May 15—POWDER SPRINGS — Jimmy Motlagh owns a Valero on Powder Springs Road. On that road, on the 7 mile stretch between East-West Connector and Marietta Parkway, his was the only gas station with regular gasoline Friday afternoon, and he knew why.
He rationed his product.
"I'm outside with two miles of guys, we're directing the traffic, we're doing the $20 max, no gas cans, just for your vehicle, just to get you going," Motlagh, who charged $3 per gallon Friday, said. "The line from the Hurt Road line to here was 20 minutes. ... I was taking their payments, like they do in New York ... (where) you don't pump your own gas."
Kim Gresh, owner of the Cobb-based S.A. White Oil Company, said she began to wonder Wednesday: was the scarcity the result of last week's cyberattack on Colonial Pipeline, which supplies almost 50% of the fuel on the East Coast? Or was it because drivers saw headlines about the cyberattack, panicked and made a run on stations?
So she made a spreadsheet Wednesday of the roughly 125 branded convenience stores her company supplies with gasoline and diesel, to track how quickly they were selling out.
One of those stations received 8,500 gallons of gasoline Wednesday at 4 a.m. That should have lasted the station three days, she said. It ran out in six hours.
Although those are just two examples, their experience suggests the shortage in recent days was as much a function of drivers' panic as it was the stalled pipeline.
"If the world had not panicked, yes, we would have had a little bit of a shortage," Gresh said, "but the panic that ensued so exacerbated this entire situation."
Only one gas station along the East-West Connector had regular gas when an MDJ reporter drove its length Friday afternoon: the RaceTrac just past the highway's intersection with South Cobb Drive. It was selling gas for $2.89 per gallon.
Austell's Khalid Bradshaw stopped there to fill his M109R Suzuki motorcycle with premium gasoline. He said people were overreacting to a minor situation.
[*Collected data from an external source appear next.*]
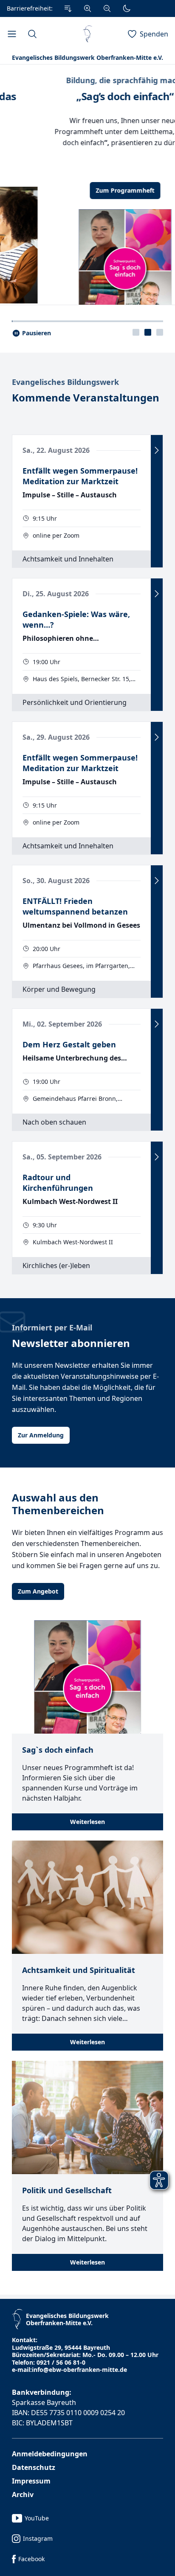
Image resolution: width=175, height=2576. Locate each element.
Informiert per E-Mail (52, 1330)
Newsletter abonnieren (71, 1346)
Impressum (31, 2484)
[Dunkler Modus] (126, 8)
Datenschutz (33, 2470)
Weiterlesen (87, 1825)
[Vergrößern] (87, 8)
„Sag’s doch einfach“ (87, 96)
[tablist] (148, 335)
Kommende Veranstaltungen (85, 400)
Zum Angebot (38, 1594)
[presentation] (136, 335)
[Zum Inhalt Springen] (67, 8)
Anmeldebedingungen (50, 2456)
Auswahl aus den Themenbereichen (58, 1507)
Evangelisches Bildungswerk (65, 385)
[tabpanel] (87, 186)
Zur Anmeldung (41, 1438)
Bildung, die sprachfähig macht (87, 80)
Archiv (23, 2497)
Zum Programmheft (87, 190)
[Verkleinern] (107, 8)
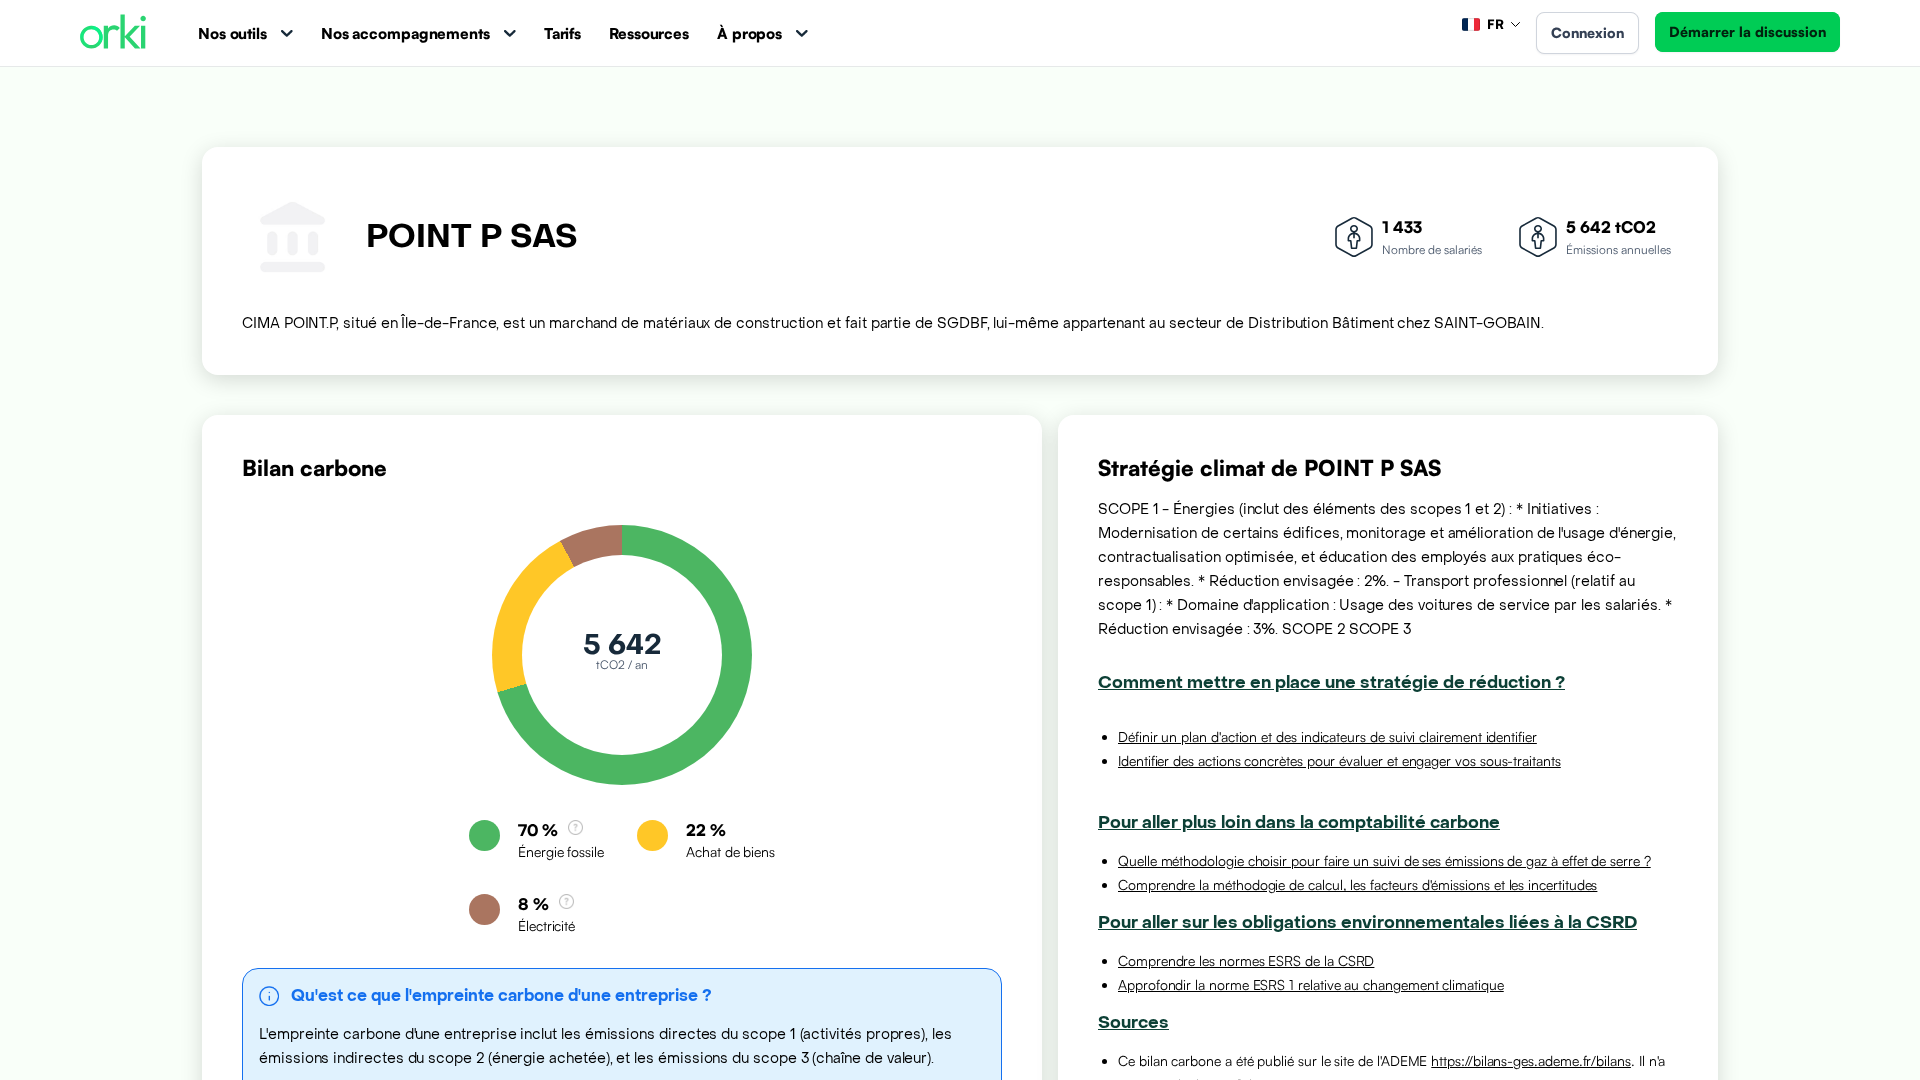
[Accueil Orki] (113, 33)
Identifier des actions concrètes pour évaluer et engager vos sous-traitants (1339, 760)
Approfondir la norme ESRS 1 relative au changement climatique (1311, 984)
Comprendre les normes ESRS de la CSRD (1246, 960)
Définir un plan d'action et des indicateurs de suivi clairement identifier (1327, 736)
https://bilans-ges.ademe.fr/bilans (1531, 1060)
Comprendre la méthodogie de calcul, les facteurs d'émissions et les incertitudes (1357, 884)
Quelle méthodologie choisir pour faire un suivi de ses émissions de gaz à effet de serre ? (1384, 860)
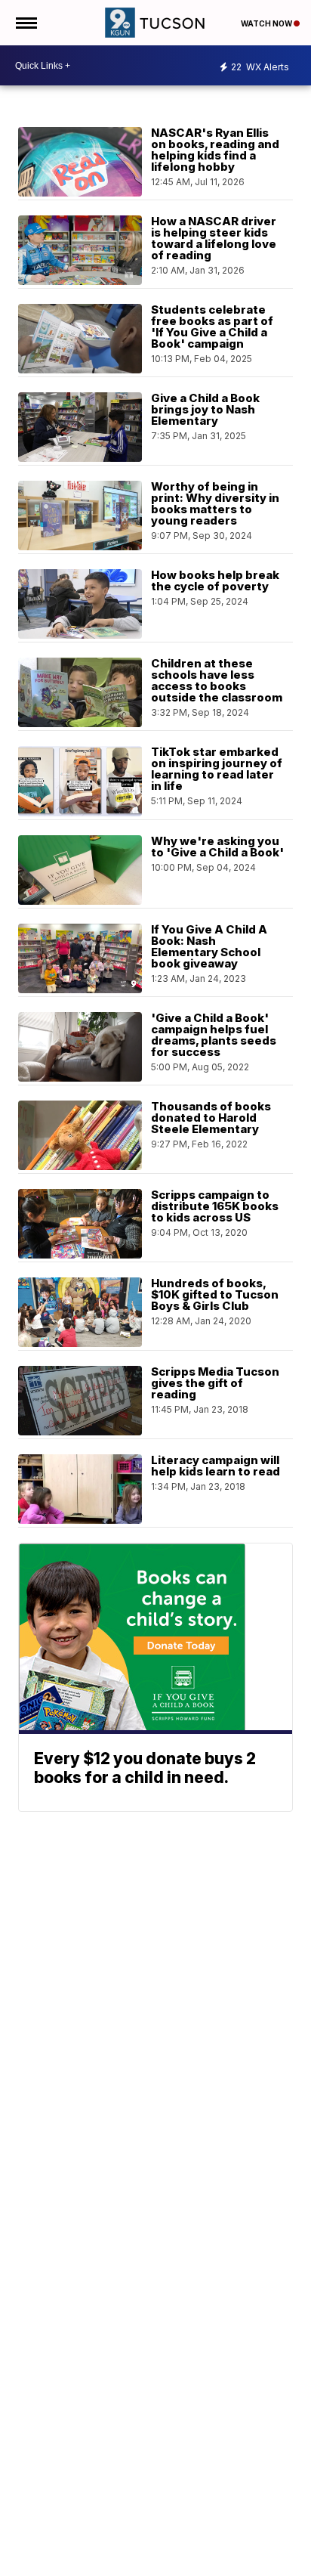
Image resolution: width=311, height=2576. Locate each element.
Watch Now (267, 23)
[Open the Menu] (25, 23)
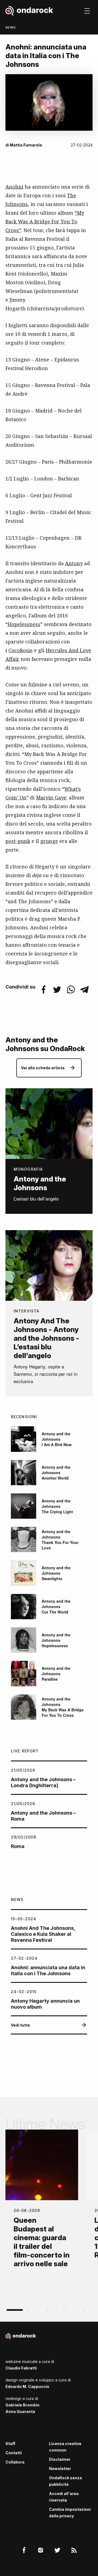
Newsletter (60, 2468)
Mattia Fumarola (26, 145)
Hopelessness (24, 624)
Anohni (14, 186)
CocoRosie (20, 650)
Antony (74, 563)
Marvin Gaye (51, 797)
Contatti (13, 2452)
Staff (10, 2443)
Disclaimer (60, 2459)
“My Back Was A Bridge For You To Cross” (44, 221)
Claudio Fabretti (21, 2368)
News (10, 27)
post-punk (17, 841)
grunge (49, 841)
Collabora (14, 2462)
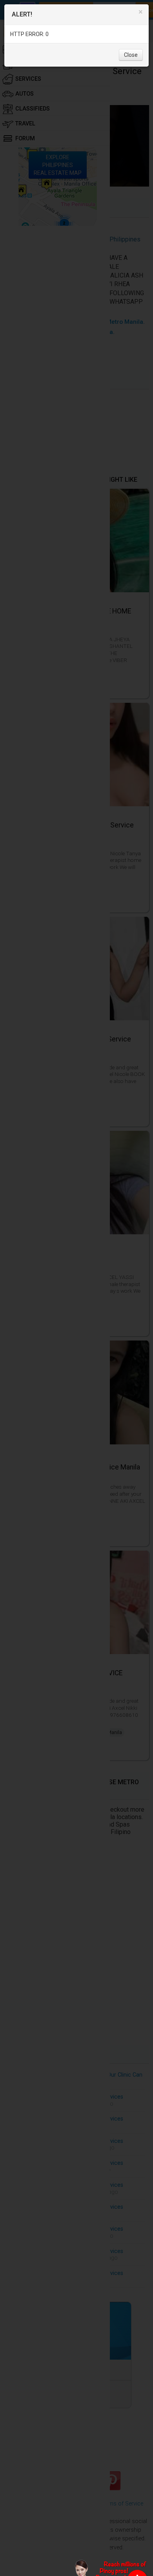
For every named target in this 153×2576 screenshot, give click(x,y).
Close (131, 55)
"Listen, I lived in New York during Superstorm Sandy, when we had a real gas shortage," he said. "This is temporary, you know. There's no need to go crazy over it. Gas is going to be back.
"I've seen people filling up storage bins. One idiot — you know the laundry basket with the holes in it? One idiot was actually trying to fill that up," he said, laughing.
Other people fueling up had a less relaxed take on the week's market turmoil, saying finding gas had been an ordeal. Smyrna's Kareem Monroe, for example — another motorcyclist — said he had called in advance to make sure the station had fuel and was elated to find out that was, in fact, the case. He said he might fill his other motorcycle at the same station later that afternoon.
Andy Macke, a vice president at Comcast and chair of the Cobb Chamber of Commerce's transportation committee, said the fuel shortage demonstrated the need to reimagine how people in metro Atlanta get around.
"This puts a premium on having multiple ways people can get from point A to point B, whether it's land use planning that allows people to be in a walk(able) environment ... to the creation of transit options for folks, and ideally those are door-to-door options," he said. "We're a long way from that, but I think it just really highlights the need for that."
Gov. Brian Kemp Friday extended through May 22 an executive order he issued last Monday to address the gasoline shortage that began with the shutdown of the Colonial Pipeline.
"I continue to ask Georgians to only purchase the fuel they need for essential travel through the upcoming weekend."
The executive order suspended the collection of the state sales tax on gasoline and prohibited price gouging by gas stations. It also lifted the usual weight restrictions on fuel delivery trucks and limits on hours commercial truck drivers can operate.
Gresh said those actions have eased the pain somewhat. But there is still uncertainty as to what kind of fuel she will get, how much of it she'll get, and when.
And yet, she believes consumers have already seen the worst of this particular squeeze. Supply has increased, albeit slowly. Like others, she predicts the market will start to return to normal early next week.
Motlagh has also seen signs of improvement.
That 20-minute line of cars he served New York-style was Wednesday. Since then, the situation has improved, he said, and Friday afternoon, the steady stream of cars at his small, four pump station never spilled out of his parking lot, although an employee continued to help drivers pump their gas and ensure nobody took too much.
Had other stations followed his lead, he said, that could have been the situation everywhere.
"You know, just help, man, help each other," he said. "People don't do that no more."